The role of a teacher is that of a God, as a teacher has the power to mold a mind and shape a student's life. The trust of a learner allows the teacher to empower a child with worldly knowledge. The relation of a teacher and a student is like that of raw iron and a sculptor.
The former needs to be tempered by proficient hands, to a shape that exudes intelligence, beyond comparison. To achieve this goal, a teacher must adapt and adopt different ways of teaching. Each child is unique and gifted. It is the job of a teacher to transform and tap the untouched potential and turn it into the student's strength.
Benjamin S. Bloom was an education psychologist who contributed largely to the methods of teaching. He believed that the things that we learn in first attempt use a certain plan to make an indelible impact on your mind.
He devised a teaching model, popularly known as Bloom's Taxonomy, which classifies objectives of learning in the simplest possible way. Interestingly, if you observe carefully, most educational games are also based on these objectives.
Students may or may not know the subject. To know how much they know, gauge by asking questions that would lead to discussions. Questions that have a yes/no answer won't help much. Once you have a fair idea, provide your students with adequate knowledge about the subject. This can be done through reading out, showing films, conducting research and so on.
This process of sharing knowledge has to be a gradual one. Excess information can lead to confusion and discourage children to learn further. A slow and steady effort of providing knowledge will help them assimilate it better. When the student starts asking you questions, it is the first sign of comprehension.
Help Them Understand
At this juncture, help your students to comprehend what has been assimilated. This can be done through discussions, explanations, paraphrasing, and summarizing. Comprehension is understanding the knowledge or information that has been shared.
Ask your students to answer questionnaires, draw up charts, and conduct group discussions that allow thinking aloud. This method of learning will show you how much has been absorbed by the students. It is comprehension of knowledge that leads to its application, which is the next stage of teaching and learning.
Practicality of Knowledge
What happens after comprehension? When you are told to fill a bucket with water, you are given information and you comprehend it. Comprehension leads to action and the task is done. This is why the next objective of teaching is to teach the child practical application of knowledge.
To know how much knowledge has been comprehended, test your students. Make them apply their comprehension by giving them problems to solve. Situation reaction tests are a great way to know what has been learned.

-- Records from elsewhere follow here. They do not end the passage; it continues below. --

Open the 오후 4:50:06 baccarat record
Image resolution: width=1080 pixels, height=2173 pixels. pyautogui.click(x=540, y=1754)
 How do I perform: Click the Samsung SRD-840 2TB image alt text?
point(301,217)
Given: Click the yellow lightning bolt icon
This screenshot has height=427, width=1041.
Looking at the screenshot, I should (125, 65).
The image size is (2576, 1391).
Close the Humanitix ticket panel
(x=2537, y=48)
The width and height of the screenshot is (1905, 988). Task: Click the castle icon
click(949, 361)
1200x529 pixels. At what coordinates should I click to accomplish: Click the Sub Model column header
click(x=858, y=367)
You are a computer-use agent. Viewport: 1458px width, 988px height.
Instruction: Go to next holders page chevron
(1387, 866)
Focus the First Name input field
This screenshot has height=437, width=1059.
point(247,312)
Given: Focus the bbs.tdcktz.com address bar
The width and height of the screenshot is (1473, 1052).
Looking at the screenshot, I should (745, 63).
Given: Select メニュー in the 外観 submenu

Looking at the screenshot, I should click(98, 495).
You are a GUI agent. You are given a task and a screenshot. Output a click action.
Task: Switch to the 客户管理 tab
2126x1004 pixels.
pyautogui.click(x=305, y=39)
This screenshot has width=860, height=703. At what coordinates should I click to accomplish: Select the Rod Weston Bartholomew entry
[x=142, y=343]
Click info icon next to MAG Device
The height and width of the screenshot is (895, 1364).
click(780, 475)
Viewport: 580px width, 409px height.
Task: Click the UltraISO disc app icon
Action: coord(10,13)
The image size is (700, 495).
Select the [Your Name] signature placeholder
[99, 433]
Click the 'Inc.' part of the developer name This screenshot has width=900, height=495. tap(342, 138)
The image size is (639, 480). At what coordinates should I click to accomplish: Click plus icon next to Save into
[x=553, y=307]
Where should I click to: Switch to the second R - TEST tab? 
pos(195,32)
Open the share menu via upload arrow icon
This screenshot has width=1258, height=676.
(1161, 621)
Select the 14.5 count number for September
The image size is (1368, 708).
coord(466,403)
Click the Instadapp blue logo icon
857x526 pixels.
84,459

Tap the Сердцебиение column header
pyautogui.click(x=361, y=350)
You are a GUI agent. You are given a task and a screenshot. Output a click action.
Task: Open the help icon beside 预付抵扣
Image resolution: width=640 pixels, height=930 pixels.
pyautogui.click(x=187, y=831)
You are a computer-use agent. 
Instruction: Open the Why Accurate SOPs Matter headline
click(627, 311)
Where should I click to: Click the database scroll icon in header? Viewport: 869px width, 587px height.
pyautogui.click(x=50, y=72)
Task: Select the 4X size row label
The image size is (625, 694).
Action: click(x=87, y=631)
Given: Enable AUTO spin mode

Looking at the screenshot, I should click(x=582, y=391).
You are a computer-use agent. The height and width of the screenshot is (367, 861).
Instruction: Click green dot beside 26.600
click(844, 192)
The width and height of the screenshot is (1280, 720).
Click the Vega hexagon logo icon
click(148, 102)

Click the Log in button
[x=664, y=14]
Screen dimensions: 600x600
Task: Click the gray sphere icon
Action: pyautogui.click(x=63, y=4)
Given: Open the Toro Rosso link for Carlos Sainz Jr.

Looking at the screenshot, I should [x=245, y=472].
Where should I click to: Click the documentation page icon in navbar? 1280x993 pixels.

Use the same concept in new situations to make the student use comprehension of knowledge in different ways.
Once the student learns to apply what has been taught in real life situations, it's time to analyze what has been learned. With regards to the aforementioned example, analyze how you filled the bucket and what really happened. Scrutinize where did you source the bucket from and how long did it take to fill it up completely.
Help the child reiterate what actually happened while he was applying the knowledge. This will help him observe and go over the steps of application. Helping him analyze his own thought process, and the actions that followed will teach him to observe, assimilate, retain and replicate. This exactly how we appear for our exams.
Compile various ideas and situations wherein this knowledge will be applicable. Think of how you could have filled the bucket in different ways, to complete your task in a faster way. This step of teaching aims to help children learn effective ways of doing the same task.
Troubleshooting is a great way of learning how you will deal with the same concept in different ways. Team work and working in collaboration, helps them to see the same problem from various perspectives.
This is the last objective of teaching. Ask children to make judgments about what has been taught, how much was comprehended, how well did they apply it and how can they use it. Draw comparisons between different ways of doing the same task, to see which one is better.
This will help him evaluate his own understanding of the subject and show you the loopholes of your teaching methods. Additionally, it will also bring forth subconsciously used techniques of teaching.
Teaching is a two way process. A teacher learns about various techniques of teaching from a student, just as much as he learns about various subjects from the teacher. These objectives of teaching have to be kept in mind while making lesson plans and conducting class activities.
Using various mediums for teaching students such as films, games, computers, Internet and projects makes learning more interactive and engaging. Learning has to be a fun activity for both, the student and the teacher to gain maximum benefits.